**Task prompt:**
From the line with "Task: Select the Crop tool" through the line with "Viewport: 1568px width, 735px height.", repeat the entries verbatim, both end lines included, and add nothing.
>>
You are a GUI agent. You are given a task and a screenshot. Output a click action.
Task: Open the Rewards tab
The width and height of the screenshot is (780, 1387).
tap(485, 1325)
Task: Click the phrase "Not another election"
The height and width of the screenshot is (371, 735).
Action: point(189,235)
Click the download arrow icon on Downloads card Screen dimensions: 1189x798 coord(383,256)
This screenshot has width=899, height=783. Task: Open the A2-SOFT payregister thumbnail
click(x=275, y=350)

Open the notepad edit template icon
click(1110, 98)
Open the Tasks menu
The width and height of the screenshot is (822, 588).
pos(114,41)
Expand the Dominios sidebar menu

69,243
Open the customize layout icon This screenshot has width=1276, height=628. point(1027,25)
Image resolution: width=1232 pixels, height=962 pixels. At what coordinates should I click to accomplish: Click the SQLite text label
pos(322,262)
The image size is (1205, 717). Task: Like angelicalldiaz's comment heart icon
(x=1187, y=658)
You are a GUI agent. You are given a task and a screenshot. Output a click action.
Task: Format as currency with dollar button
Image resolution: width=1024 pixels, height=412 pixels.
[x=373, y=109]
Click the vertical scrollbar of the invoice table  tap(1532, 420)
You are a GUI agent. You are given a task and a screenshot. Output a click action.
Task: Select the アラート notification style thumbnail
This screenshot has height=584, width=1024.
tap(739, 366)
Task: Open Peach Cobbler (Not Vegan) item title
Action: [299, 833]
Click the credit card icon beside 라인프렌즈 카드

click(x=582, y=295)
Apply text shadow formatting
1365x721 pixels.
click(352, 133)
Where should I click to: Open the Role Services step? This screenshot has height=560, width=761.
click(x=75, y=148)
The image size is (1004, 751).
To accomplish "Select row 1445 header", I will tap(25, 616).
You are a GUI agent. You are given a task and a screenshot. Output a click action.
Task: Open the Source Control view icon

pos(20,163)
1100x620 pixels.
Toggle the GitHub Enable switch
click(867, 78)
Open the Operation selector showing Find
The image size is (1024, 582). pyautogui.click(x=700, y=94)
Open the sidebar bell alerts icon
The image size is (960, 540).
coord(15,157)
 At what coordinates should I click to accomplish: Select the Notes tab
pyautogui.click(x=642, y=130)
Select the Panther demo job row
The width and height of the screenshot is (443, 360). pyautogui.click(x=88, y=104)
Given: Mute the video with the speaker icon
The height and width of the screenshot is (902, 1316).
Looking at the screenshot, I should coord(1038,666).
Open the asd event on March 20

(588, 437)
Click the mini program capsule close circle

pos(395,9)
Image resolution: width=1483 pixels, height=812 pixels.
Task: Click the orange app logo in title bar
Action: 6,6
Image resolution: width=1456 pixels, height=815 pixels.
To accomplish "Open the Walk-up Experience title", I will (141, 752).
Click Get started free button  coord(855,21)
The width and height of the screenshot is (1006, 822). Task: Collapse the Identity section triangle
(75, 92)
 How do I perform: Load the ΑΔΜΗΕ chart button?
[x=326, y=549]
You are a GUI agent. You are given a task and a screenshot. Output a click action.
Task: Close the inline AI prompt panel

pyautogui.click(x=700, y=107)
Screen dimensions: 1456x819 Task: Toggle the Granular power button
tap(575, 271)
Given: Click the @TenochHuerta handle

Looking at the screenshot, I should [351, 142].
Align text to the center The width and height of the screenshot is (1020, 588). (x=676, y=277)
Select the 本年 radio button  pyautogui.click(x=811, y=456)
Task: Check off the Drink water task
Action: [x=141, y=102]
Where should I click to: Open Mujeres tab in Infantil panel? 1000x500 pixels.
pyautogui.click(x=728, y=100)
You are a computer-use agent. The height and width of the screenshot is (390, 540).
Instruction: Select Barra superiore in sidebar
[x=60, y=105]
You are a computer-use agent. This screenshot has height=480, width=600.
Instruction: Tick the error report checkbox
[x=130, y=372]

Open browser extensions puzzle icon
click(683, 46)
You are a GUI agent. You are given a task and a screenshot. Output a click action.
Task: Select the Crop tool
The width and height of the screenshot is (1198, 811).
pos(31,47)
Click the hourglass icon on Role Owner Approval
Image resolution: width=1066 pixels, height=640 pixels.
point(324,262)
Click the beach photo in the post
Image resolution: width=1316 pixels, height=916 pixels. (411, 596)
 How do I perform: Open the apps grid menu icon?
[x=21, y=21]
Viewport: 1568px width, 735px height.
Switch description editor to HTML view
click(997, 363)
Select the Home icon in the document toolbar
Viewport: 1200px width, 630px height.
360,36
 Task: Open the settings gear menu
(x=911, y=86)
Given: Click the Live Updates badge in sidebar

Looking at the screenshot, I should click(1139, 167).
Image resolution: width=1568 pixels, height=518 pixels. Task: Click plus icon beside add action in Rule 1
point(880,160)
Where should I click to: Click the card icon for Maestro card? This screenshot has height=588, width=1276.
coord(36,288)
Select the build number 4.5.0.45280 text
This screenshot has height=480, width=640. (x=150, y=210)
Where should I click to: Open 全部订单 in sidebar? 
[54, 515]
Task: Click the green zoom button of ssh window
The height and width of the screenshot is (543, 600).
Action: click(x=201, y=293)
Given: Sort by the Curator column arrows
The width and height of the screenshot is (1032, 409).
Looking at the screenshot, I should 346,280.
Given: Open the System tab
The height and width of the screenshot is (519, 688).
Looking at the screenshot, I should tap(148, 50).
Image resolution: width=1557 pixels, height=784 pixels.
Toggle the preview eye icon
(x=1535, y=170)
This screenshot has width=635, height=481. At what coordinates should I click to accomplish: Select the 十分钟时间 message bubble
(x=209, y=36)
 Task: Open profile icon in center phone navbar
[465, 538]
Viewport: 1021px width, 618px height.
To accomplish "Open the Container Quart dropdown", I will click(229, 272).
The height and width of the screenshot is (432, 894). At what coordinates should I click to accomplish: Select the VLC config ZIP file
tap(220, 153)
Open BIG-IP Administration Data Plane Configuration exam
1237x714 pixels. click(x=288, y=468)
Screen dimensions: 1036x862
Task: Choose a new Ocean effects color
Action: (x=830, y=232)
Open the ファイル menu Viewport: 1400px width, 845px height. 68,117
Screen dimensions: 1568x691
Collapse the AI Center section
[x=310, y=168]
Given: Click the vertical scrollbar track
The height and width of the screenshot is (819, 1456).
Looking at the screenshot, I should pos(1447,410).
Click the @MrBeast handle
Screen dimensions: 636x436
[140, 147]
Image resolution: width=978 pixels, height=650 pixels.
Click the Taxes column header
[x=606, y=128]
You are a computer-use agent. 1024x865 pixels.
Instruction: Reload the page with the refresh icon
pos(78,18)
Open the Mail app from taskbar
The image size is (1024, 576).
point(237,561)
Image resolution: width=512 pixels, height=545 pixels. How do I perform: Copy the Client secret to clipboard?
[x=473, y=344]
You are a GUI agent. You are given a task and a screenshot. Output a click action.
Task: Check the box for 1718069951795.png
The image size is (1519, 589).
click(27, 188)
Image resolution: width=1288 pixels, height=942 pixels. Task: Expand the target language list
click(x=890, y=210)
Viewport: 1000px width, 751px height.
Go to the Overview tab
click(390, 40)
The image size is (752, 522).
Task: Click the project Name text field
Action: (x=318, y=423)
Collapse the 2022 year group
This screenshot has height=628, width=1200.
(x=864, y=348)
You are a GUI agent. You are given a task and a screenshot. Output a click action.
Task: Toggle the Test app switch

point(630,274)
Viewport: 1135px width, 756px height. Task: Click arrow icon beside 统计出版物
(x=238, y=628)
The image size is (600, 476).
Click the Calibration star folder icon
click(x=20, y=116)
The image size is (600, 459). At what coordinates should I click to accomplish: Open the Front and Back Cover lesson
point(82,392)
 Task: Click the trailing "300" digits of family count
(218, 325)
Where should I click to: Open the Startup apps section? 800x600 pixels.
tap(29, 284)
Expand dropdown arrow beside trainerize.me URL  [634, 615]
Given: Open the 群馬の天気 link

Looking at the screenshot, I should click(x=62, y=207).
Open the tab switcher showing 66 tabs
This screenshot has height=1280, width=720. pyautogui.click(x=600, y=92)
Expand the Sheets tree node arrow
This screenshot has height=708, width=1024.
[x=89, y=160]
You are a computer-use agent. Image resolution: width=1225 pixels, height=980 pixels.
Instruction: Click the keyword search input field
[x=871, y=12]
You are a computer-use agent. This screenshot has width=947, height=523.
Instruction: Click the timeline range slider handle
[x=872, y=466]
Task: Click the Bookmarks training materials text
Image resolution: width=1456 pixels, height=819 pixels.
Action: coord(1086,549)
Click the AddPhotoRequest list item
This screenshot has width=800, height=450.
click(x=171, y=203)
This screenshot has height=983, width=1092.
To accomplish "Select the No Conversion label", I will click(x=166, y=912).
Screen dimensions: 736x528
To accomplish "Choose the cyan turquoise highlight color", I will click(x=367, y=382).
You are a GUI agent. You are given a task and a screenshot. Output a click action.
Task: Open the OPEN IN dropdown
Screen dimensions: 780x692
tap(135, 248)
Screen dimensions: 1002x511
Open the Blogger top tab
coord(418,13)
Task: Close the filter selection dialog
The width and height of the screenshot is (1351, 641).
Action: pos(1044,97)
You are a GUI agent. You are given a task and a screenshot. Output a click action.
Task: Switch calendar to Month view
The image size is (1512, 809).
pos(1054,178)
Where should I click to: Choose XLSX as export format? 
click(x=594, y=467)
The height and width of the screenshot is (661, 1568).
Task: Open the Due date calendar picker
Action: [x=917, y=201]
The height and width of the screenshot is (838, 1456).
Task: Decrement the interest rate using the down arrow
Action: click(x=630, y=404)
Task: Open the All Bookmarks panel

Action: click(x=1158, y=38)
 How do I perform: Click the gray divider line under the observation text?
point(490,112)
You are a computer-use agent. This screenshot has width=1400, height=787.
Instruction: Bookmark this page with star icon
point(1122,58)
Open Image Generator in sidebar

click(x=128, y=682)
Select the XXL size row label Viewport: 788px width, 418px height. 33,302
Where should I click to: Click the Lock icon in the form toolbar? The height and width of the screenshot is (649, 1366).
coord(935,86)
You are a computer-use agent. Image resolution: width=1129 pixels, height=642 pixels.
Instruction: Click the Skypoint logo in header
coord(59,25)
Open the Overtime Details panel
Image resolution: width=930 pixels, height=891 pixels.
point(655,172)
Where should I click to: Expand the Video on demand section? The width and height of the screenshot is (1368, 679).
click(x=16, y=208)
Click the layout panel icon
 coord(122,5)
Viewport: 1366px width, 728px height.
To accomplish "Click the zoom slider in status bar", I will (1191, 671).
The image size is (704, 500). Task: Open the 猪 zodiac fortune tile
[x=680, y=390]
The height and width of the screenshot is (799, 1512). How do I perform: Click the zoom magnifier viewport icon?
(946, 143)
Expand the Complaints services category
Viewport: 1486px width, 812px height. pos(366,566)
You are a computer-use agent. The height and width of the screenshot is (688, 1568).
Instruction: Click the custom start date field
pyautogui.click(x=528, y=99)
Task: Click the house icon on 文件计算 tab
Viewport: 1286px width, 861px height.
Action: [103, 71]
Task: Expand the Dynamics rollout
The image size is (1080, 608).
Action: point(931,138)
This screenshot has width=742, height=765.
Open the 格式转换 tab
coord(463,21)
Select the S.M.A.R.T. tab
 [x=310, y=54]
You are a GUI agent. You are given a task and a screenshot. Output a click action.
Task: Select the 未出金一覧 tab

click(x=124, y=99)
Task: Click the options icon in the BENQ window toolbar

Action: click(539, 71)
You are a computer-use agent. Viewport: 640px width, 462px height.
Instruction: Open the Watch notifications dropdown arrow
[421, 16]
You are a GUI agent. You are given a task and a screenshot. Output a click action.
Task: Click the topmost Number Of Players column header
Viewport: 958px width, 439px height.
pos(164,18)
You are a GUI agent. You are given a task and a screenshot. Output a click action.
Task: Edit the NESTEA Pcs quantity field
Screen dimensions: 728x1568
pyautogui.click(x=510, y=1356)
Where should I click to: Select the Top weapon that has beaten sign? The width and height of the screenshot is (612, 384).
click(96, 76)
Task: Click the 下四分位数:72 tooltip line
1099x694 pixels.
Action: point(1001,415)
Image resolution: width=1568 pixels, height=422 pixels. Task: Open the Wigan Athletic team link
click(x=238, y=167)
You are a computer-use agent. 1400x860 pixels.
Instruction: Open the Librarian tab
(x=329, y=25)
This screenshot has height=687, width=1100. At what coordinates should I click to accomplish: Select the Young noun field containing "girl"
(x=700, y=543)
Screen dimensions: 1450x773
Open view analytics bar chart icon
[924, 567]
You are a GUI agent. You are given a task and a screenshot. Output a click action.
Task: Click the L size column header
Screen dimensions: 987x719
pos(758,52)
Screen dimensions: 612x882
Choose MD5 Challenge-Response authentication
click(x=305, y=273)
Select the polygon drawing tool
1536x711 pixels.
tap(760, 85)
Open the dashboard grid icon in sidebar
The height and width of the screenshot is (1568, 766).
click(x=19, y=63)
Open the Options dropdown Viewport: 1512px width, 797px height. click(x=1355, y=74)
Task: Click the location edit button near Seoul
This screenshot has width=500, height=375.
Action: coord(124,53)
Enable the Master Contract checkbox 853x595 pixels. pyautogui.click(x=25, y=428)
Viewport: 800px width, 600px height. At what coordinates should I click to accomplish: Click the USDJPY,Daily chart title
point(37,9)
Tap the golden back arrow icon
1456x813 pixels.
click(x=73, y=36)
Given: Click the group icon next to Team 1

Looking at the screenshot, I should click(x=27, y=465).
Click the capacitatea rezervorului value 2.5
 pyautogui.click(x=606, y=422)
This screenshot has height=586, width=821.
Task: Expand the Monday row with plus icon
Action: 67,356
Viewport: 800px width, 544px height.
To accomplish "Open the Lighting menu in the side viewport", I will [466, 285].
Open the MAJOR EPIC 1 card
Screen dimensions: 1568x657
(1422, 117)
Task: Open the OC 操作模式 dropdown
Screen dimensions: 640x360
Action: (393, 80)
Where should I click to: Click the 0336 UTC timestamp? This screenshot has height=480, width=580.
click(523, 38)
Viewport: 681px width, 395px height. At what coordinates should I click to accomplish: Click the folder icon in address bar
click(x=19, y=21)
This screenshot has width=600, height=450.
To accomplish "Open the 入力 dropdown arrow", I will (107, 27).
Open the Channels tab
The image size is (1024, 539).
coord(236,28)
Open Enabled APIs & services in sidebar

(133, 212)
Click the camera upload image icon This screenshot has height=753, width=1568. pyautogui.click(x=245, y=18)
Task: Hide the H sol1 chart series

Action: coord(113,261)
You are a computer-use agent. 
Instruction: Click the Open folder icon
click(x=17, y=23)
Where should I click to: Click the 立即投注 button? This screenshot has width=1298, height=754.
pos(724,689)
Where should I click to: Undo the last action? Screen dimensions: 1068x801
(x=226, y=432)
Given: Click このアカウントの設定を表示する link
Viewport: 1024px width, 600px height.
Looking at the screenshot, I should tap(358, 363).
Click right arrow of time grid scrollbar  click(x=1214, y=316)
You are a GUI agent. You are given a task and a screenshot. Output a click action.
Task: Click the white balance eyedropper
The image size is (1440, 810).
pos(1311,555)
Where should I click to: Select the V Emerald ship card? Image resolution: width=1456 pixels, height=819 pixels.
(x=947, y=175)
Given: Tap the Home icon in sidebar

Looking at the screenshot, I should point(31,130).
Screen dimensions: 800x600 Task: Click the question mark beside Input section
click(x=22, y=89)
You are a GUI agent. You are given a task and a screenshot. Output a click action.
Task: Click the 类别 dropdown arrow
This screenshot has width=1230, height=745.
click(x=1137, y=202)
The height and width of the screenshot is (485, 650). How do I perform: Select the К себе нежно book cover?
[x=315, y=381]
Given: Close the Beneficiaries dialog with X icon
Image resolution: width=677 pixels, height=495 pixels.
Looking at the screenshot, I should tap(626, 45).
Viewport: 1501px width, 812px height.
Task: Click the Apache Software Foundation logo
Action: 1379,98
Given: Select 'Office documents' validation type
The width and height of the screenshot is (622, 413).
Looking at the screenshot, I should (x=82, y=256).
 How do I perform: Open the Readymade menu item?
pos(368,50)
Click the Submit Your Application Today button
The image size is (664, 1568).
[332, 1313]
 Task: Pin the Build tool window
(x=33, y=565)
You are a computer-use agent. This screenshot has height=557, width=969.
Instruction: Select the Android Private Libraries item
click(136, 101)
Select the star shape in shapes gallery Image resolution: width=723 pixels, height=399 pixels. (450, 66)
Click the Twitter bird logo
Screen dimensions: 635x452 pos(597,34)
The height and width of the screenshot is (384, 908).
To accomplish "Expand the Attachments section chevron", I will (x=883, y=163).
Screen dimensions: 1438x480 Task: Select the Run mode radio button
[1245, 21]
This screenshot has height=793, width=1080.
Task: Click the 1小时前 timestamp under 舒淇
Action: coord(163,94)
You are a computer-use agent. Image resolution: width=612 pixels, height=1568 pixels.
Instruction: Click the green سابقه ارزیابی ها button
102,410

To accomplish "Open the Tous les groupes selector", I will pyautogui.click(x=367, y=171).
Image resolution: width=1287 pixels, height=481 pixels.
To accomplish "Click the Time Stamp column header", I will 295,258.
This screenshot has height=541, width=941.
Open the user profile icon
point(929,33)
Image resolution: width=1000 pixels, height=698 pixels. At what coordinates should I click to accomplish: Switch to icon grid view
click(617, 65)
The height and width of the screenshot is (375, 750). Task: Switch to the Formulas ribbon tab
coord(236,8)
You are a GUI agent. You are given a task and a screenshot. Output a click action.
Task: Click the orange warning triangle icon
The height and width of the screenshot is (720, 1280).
<<
**Finished task:**
Task: Select the Crop tool
The width and height of the screenshot is (1198, 811).
pos(31,47)
Click the hourglass icon on Role Owner Approval
Image resolution: width=1066 pixels, height=640 pixels.
point(324,262)
Click the beach photo in the post
Image resolution: width=1316 pixels, height=916 pixels. (411, 596)
 How do I perform: Open the apps grid menu icon?
[x=21, y=21]
Viewport: 1568px width, 735px height.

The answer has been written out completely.